TASKS TO PERFORM >>
a) From the passage on early writing, copy the stretch from "Handwriting, Spelling, and" through "they wrote improved." word for word.
b) Answer these short questions using the passage on early writing:
(i) In which journal did the study appear?
(ii) At what points in the school year were the students assessed?
(iii) Which three factors were controlled for in the finding about handwriting fluency and spelling progress?

EXCERPTED TEXT >>
________________________
Handwriting, Spelling, and Motivation: The Trifecta for Early Writing

A new study in the Journal of Educational Psychology explored how young children simultaneously develop the cognitive, physical, and emotional components of writing during their first formal year of school. The researchers focused on core elements of early writing: writing qualityhandwriting fluency, spelling, and motivational beliefs. They assessed the students at the beginning, middle and end of the school year. While girls and students who started first grade later outscored boys and younger peers from the start, all students showed statistically signficiant gains in all four areas as the year progressed. Specifically, students’ handwriting fluency increased, they could spell more words correctly, they developed more positive beliefs about writing, and the quality of what they wrote improved.

Most notably, even after controlling for age, gender, and teaching time, students who made greater progress in handwriting fluency and spelling skills produced higher quality writing. Students' motivational beliefs -- attitudes toward writing and  confidence in their ability to regulate their writing -- also directly predicted their overall writing quality at the end of the year. These findings highlight the importance of handwriting fluency, spelling, and writing motivational beliefs in children’s writing in the early years.
________________________
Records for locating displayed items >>
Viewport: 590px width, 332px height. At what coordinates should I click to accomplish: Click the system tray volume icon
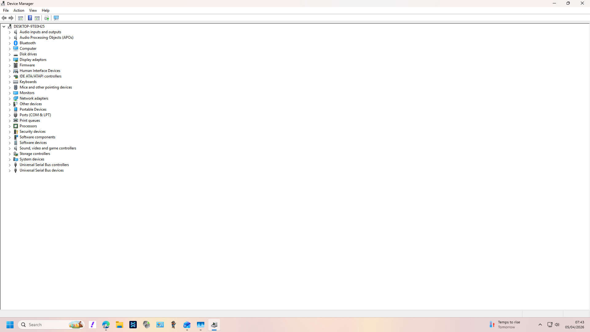(557, 325)
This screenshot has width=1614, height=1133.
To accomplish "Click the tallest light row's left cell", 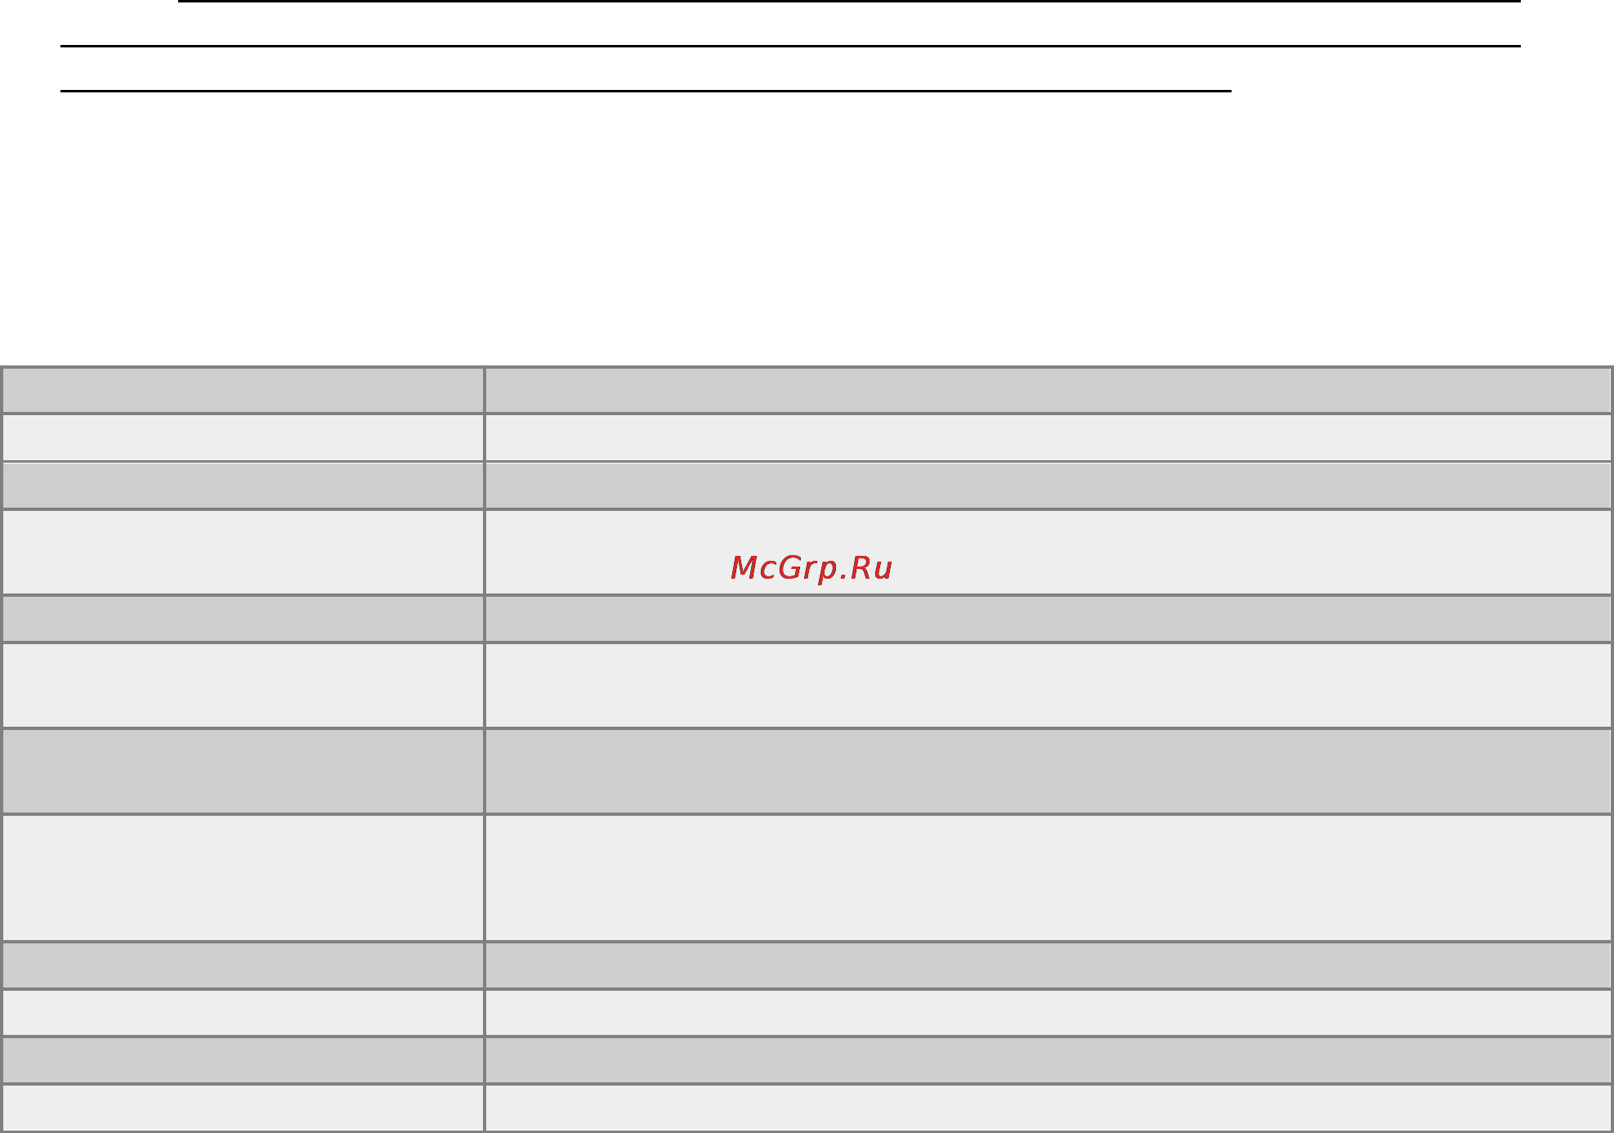I will click(243, 877).
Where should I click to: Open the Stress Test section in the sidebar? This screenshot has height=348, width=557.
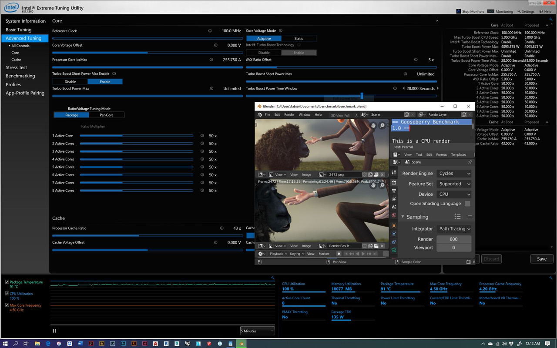click(17, 67)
________________________
SOLUTIONS TO THE PROBLEMS >>
a)
Handwriting, Spelling, and Motivation: The Trifecta for Early Writing

A new study in the Journal of Educational Psychology explored how young children simultaneously develop the cognitive, physical, and emotional components of writing during their first formal year of school. The researchers focused on core elements of early writing: writing qualityhandwriting fluency, spelling, and motivational beliefs. They assessed the students at the beginning, middle and end of the school year. While girls and students who started first grade later outscored boys and younger peers from the start, all students showed statistically signficiant gains in all four areas as the year progressed. Specifically, students’ handwriting fluency increased, they could spell more words correctly, they developed more positive beliefs about writing, and the quality of what they wrote improved.

b)
(i) The Journal of Educational Psychology.
(ii) At the beginning, middle and end of the school year.
(iii) Age, gender, and teaching time.